HipHop-Tanzkurse: Moderne Rhythmen und coole Schritte
HipHop-Tanzkurse sind erstaunlicherweise etwas auch für über Dreißigjährige: wer sich den Beats und der Musik aus den USA einmal geöffnet hat, wird den HipHop-Tanz wie eine Verjüngungskur erleben.
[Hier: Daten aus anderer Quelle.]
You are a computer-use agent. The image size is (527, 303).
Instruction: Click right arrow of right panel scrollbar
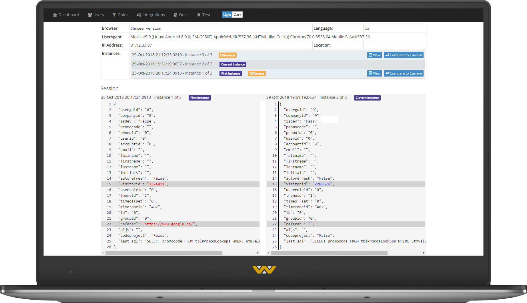point(423,253)
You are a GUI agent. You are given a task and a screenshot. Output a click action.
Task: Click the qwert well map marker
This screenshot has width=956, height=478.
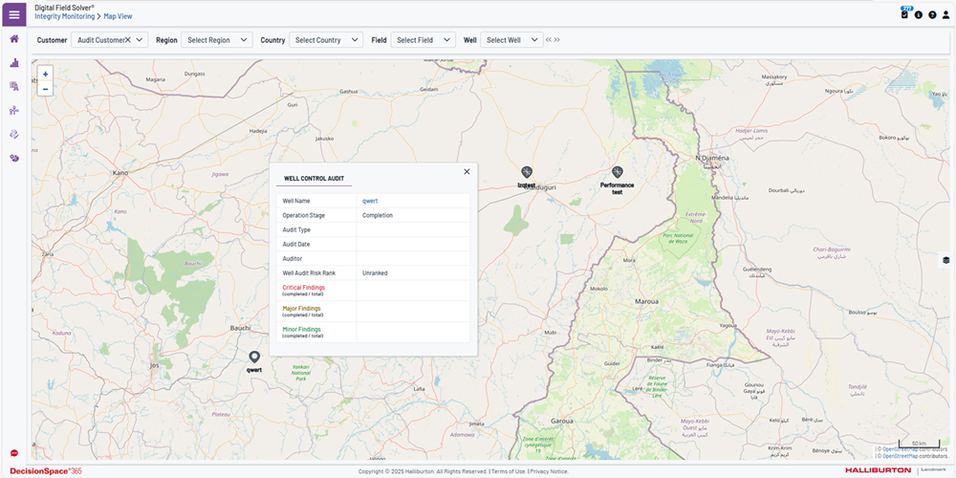(x=254, y=358)
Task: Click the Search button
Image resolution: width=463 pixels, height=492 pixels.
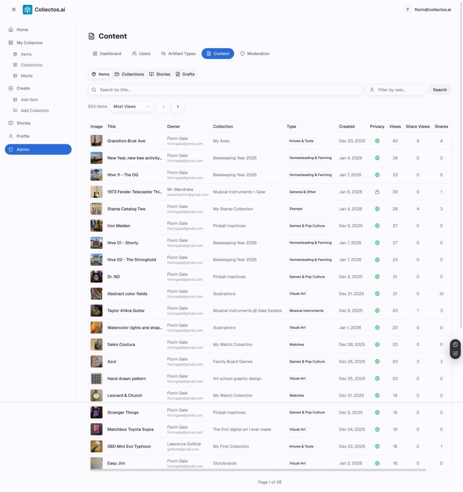Action: pos(439,90)
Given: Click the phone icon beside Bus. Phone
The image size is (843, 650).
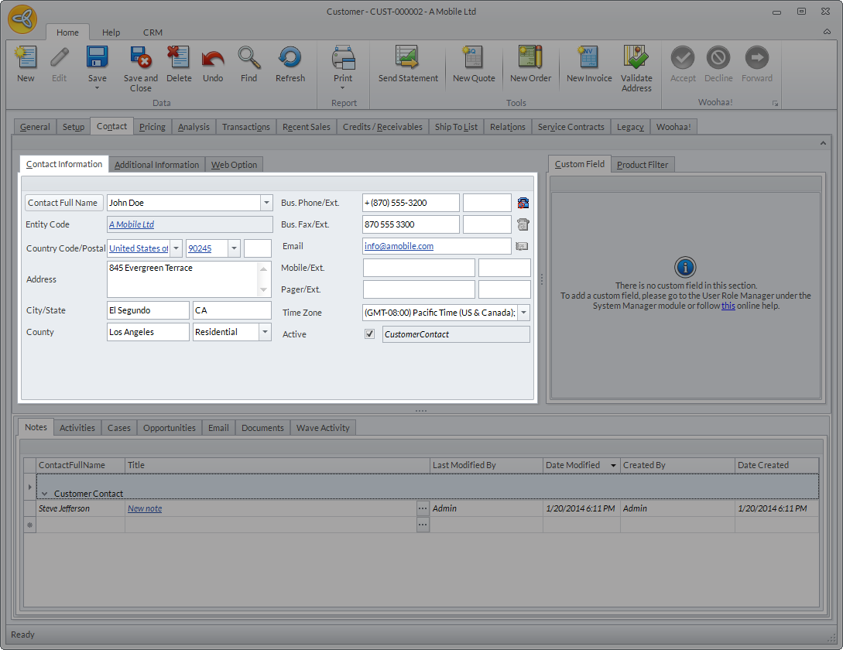Looking at the screenshot, I should pyautogui.click(x=523, y=203).
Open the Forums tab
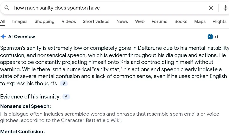The height and width of the screenshot is (136, 229). pos(159,21)
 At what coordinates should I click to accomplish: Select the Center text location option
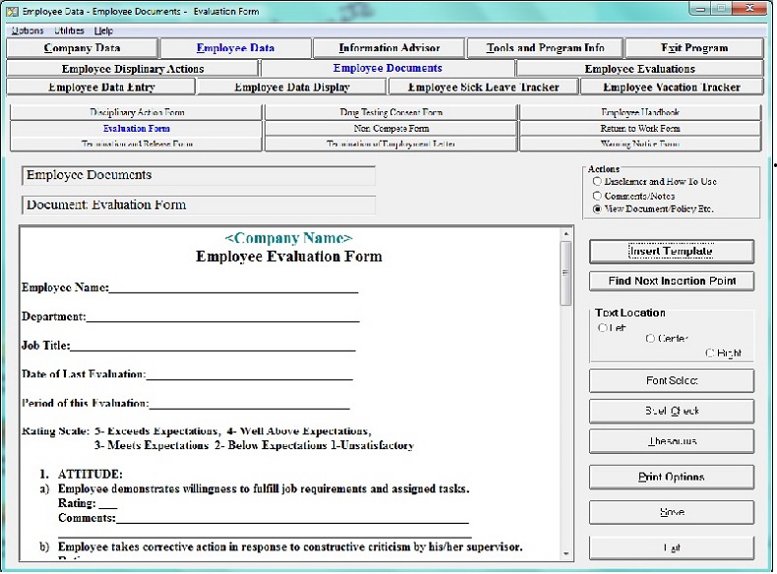650,339

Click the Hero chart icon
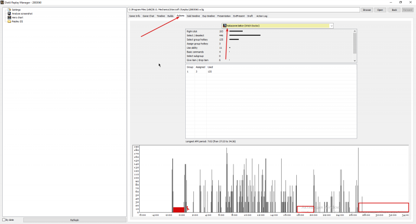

Mit dem HipHop verknüpfen die Meisten eine Musikrichtung aus den USA, die auf geteilte Meinungen stößt, aber eine interessante und vielfältige Geschichte hat. Ebenso ist es mit dem sich daraus entwickelten Tanz, der in Tanzschulen in den letzten Jahren nicht umsonst immer beliebter geworden ist. Wer auf der Suche nach einem Tanz ist, der schnell und rhythmisch nach vorne geht, ordentlich Kalorien verbraucht, den ganzen Stoffwechsel beansprucht, und deshalb auch als einzige Ausdauersportart trainiert werden kann und außerdem noch sehr viel Spaß macht, ist mit einem der vielen angebotenen HipHop-Tanzkurse genau richtig bedient. Wie auch der Musikstil, stammt der HipHop-Tanz ursprünglich aus den USA, genauer gesagt aus der Metropole New York. In den HipHop-Stil sind im Lauf der letzten Jahre viele verschiedene andere Tanzformen und Stile eingeflossen. Das liegt auch daran, dass es sich dabei zwar um einen Wettbewerbstanz handeln kann, nicht aber einem strengen Regeln unterworfenen Standardtanz. Daher sind gute Tanzlehrer frei darin, sich selbst Elemente auszudenken, Choreografien zu schreiben und ihre eigene Erfahrung mit anderen Tanzstilen einzuflechten. Der HipHop als Musikrichtung baut auf Stilelementen des Jazz, der Rapmusik und Soul auf. Später hat sich daraus der RnB entwickelt, der als Begleitmusik für HipHop-Tanzkurse eine wichtige Rolle spielt, vor allem wenn Frauen tanzen. Grundsätzlich sind die Grundschritte des HipHop-Tanzes auf der Basis des ebenfalls aus NewYork stammenden Breakdance, der Bewegungen, die Rapsänger als Begleitung ihrer Performances entwickelt haben, dem hierzulande weniger bekannten Elektric Boogie, und einzelnen, choreografischen Abfolgen wie beispielsweise dem sogenannten Mechanical Man, weiterhin aus denen dem Aerobic-Tanz entlehnten Power Moves und dem Pop Locking entstanden. Wer sich tiefer gehend mit dem HipHop-Tanz beschäftigt und auch in die ihn umgebende Kultur eintaucht, findet dort eine interessante Verflechtung aus der Kultur der Schwarzen in Amerika, verschiedenen Musikrichtungen, moderner, urbaner Poesie und Lyrik und auch politischer Auflehnung wieder. Soweit muss man jedoch kulturell gar nicht eintauchen, um einfach die Bewegungsabfolgen dieser Tanzart zu genießen. Im physischen Mittelpunkt steht dabei das Becken, das das Bewegungszentrum des gesamten Tanzes ausmacht. Weiterhin prägnant sind die sehr schnelle, durchdachte Fußarbeit und die ausgeprägte Rhythmik, die das Taktgefühl trainiert.